**WHAT YOU HAVE TO DO:** The line that contains "is (806, 497)." and all lines following it to the end of the data below: set these down exactly, and nothing besides.

**INFORMATION PROVIDED:**
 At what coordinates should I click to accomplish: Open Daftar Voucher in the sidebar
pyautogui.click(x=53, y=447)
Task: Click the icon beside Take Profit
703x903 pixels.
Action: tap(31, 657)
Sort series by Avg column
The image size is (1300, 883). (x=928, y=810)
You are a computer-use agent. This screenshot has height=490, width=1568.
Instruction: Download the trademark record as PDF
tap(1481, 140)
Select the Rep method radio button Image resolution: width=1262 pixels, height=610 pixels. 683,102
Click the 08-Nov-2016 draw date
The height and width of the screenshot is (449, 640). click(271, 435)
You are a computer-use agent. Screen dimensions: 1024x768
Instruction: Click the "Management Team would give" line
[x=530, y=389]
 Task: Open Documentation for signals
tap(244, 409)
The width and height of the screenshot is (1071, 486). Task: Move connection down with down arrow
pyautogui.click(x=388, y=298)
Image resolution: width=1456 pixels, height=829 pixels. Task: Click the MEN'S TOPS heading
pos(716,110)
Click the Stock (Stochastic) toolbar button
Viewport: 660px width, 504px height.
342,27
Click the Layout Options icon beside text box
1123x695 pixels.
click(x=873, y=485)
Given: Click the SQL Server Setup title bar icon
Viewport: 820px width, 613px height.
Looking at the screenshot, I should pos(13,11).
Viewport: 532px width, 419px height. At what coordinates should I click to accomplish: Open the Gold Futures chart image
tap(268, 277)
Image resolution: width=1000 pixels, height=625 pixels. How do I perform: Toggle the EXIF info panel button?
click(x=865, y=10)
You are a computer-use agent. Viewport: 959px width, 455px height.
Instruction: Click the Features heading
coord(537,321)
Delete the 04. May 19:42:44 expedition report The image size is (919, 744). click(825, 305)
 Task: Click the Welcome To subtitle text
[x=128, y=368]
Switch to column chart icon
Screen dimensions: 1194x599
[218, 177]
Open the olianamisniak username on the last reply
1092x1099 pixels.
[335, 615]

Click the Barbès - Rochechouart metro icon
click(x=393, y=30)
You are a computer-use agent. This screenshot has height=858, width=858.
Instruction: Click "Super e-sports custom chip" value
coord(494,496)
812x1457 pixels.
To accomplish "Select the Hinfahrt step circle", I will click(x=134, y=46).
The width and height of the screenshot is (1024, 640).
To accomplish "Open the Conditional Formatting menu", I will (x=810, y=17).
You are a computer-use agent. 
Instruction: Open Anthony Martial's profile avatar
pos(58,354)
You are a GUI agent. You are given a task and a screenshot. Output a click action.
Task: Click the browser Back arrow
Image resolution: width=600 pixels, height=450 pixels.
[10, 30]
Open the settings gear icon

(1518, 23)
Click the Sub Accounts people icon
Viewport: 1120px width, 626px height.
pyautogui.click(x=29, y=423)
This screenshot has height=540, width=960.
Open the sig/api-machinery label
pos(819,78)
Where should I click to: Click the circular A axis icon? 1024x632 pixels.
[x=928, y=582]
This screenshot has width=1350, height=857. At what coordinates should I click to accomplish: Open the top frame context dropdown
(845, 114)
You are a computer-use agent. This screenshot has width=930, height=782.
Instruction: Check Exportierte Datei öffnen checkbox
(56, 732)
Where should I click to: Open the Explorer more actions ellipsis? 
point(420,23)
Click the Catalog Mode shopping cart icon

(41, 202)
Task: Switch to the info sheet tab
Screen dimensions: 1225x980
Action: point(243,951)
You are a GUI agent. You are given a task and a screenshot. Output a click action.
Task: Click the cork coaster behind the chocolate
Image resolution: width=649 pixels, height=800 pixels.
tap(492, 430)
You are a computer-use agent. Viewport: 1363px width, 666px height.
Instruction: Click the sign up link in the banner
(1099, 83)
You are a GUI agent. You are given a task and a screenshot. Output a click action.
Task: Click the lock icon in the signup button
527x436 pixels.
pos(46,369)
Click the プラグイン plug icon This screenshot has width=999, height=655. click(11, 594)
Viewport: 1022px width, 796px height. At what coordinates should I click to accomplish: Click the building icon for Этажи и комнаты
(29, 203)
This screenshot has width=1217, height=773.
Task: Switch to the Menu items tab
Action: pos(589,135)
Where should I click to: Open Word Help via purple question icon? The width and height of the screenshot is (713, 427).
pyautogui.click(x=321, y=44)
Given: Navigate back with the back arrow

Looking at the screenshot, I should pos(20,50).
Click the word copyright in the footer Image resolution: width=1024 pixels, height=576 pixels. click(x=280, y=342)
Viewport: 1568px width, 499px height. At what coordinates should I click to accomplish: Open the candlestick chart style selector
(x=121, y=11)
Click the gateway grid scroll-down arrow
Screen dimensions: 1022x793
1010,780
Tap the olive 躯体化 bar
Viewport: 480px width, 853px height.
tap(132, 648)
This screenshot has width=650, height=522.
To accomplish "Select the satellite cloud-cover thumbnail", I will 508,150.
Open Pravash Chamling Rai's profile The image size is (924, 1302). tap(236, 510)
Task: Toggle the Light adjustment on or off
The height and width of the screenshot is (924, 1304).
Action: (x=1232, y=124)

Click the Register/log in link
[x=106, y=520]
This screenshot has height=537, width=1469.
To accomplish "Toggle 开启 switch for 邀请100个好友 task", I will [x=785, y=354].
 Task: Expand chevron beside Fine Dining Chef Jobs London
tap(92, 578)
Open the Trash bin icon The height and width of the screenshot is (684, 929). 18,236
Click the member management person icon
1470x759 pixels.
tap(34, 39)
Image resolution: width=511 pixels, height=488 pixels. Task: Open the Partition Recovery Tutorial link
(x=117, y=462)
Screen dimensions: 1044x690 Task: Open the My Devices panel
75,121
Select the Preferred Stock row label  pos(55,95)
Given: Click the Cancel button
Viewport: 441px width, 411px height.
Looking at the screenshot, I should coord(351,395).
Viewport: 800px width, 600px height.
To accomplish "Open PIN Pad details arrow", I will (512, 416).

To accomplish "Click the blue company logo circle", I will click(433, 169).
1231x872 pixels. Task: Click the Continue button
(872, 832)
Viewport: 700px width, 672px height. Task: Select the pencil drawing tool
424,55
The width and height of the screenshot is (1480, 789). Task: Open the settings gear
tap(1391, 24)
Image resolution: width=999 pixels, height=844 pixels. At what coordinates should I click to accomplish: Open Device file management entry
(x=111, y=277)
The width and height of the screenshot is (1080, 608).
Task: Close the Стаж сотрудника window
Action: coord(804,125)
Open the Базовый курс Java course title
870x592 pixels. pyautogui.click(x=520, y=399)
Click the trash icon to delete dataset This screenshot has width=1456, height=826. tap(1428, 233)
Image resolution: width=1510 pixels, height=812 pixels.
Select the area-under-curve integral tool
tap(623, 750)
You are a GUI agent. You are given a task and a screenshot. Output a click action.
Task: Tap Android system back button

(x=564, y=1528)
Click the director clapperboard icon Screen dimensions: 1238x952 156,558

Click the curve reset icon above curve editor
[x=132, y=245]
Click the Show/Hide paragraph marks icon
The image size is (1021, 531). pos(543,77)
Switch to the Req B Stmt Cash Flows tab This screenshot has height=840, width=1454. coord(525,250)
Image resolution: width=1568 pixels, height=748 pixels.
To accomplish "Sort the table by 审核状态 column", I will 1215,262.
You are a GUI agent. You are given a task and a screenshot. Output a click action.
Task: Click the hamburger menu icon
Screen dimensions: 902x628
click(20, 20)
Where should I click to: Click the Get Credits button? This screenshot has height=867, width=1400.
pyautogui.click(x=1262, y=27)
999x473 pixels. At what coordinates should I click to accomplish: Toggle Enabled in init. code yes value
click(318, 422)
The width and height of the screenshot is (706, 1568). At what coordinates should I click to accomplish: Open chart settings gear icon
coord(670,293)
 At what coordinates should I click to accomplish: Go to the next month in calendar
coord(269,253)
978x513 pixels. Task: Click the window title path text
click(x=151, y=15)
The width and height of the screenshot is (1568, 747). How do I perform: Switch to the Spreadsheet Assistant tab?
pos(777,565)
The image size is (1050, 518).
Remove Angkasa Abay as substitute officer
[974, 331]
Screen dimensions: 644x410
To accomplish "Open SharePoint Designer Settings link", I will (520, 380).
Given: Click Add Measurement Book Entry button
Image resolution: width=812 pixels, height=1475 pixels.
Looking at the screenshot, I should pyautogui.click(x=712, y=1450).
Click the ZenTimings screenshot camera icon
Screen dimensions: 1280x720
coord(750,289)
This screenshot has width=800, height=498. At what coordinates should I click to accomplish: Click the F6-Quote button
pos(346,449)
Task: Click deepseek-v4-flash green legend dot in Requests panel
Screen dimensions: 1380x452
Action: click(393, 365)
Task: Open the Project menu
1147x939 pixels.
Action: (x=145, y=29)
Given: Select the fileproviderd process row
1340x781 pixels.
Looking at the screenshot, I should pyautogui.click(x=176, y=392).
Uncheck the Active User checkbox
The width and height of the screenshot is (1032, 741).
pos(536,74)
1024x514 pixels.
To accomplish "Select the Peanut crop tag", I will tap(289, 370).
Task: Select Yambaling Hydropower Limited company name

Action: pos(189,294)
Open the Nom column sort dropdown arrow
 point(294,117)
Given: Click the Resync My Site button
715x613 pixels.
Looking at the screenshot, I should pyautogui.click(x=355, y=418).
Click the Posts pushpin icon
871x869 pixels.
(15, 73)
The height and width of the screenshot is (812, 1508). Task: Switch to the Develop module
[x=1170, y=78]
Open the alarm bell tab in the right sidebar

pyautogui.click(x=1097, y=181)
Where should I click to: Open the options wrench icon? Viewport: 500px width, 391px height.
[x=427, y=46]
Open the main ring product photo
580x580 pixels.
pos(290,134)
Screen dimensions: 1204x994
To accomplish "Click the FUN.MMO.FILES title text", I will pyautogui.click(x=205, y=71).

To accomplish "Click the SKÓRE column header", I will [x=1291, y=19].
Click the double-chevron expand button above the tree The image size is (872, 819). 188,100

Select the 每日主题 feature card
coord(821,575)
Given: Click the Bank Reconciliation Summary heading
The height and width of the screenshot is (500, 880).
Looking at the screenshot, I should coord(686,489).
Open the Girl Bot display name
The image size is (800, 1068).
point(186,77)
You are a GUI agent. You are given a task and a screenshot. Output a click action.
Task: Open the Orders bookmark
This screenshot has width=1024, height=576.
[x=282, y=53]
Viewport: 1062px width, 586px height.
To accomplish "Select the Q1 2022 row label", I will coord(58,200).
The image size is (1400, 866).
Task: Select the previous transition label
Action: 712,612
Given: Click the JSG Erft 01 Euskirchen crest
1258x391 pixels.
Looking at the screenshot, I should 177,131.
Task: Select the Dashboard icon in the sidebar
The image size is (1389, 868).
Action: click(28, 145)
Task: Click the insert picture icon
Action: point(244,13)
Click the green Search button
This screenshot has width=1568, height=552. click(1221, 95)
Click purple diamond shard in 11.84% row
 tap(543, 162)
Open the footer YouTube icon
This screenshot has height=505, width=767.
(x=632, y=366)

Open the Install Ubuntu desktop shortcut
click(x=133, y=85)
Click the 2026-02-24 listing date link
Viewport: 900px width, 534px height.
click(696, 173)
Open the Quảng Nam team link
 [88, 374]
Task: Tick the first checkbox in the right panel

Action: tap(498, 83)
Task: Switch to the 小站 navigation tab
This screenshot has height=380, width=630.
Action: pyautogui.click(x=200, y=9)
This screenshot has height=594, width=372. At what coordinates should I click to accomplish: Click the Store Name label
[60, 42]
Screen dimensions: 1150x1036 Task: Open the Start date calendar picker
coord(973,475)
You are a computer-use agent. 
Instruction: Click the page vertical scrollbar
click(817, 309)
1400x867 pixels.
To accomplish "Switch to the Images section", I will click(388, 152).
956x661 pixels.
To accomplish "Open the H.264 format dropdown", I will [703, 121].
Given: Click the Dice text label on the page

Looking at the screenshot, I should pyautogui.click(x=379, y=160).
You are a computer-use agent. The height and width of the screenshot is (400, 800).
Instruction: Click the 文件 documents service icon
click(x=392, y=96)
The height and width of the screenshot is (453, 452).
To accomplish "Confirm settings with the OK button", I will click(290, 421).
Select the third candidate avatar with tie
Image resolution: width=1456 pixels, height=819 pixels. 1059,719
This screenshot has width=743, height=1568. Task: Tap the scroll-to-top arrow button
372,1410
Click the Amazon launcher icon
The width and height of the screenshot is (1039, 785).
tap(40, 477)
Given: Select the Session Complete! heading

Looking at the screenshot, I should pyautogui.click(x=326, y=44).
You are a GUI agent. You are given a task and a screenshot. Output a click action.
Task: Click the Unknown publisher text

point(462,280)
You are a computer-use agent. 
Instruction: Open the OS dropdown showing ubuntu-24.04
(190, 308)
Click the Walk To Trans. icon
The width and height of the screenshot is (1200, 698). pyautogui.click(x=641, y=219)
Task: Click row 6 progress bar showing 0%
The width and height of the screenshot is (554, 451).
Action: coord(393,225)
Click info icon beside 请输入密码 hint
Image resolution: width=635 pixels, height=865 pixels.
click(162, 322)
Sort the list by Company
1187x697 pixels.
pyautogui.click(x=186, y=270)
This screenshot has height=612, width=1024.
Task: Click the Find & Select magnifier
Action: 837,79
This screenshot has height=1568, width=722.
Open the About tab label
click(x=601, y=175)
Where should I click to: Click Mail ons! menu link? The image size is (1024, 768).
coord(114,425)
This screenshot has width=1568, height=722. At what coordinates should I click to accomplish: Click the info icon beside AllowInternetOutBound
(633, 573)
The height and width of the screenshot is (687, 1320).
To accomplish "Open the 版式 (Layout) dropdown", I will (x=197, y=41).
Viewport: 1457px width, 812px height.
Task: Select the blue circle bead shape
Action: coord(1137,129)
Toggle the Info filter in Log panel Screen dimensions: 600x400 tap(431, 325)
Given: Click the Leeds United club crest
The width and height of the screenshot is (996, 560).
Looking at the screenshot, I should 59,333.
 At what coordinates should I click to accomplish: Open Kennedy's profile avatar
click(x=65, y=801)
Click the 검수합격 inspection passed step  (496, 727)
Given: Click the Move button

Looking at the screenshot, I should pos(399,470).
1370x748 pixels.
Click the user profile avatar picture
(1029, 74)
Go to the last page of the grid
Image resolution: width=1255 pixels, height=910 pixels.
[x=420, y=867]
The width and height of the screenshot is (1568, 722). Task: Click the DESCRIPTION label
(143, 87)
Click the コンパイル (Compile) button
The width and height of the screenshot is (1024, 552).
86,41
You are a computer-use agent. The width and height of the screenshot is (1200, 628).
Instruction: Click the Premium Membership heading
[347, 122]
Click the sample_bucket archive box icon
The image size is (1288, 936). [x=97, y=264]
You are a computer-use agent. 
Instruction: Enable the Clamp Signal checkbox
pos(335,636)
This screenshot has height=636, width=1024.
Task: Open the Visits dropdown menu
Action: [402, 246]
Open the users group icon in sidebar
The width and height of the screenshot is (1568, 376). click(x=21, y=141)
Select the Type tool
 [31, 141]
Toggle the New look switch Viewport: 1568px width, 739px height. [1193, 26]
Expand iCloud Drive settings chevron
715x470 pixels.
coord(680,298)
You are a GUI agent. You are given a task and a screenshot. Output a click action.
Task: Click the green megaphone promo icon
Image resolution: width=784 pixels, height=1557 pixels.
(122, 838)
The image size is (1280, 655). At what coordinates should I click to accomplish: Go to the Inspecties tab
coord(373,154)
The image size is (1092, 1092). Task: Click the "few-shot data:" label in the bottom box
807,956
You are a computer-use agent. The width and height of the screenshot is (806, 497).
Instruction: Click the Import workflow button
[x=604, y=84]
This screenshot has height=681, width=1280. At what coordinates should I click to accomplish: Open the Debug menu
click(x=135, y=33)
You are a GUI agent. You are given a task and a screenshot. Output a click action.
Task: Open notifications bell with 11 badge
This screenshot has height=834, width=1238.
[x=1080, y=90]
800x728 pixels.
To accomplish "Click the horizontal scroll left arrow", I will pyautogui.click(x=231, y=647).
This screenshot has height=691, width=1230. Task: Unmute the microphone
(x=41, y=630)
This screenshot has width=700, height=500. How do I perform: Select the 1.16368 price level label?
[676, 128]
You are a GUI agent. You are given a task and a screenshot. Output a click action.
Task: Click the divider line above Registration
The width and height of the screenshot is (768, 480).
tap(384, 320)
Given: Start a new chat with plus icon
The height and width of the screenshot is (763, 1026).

**ANSWER SECTION:**
You are a computer-use agent. The width and height of the screenshot is (806, 497).
Instruction: Click the Import workflow button
[x=604, y=84]
This screenshot has height=681, width=1280. At what coordinates should I click to accomplish: Open the Debug menu
click(x=135, y=33)
You are a GUI agent. You are given a task and a screenshot. Output a click action.
Task: Open notifications bell with 11 badge
This screenshot has height=834, width=1238.
[x=1080, y=90]
800x728 pixels.
To accomplish "Click the horizontal scroll left arrow", I will pyautogui.click(x=231, y=647).
This screenshot has height=691, width=1230. Task: Unmute the microphone
(x=41, y=630)
This screenshot has width=700, height=500. How do I perform: Select the 1.16368 price level label?
[676, 128]
You are a GUI agent. You are given a task and a screenshot. Output a click action.
Task: Click the divider line above Registration
The width and height of the screenshot is (768, 480).
tap(384, 320)
Given: Start a new chat with plus icon
The height and width of the screenshot is (763, 1026).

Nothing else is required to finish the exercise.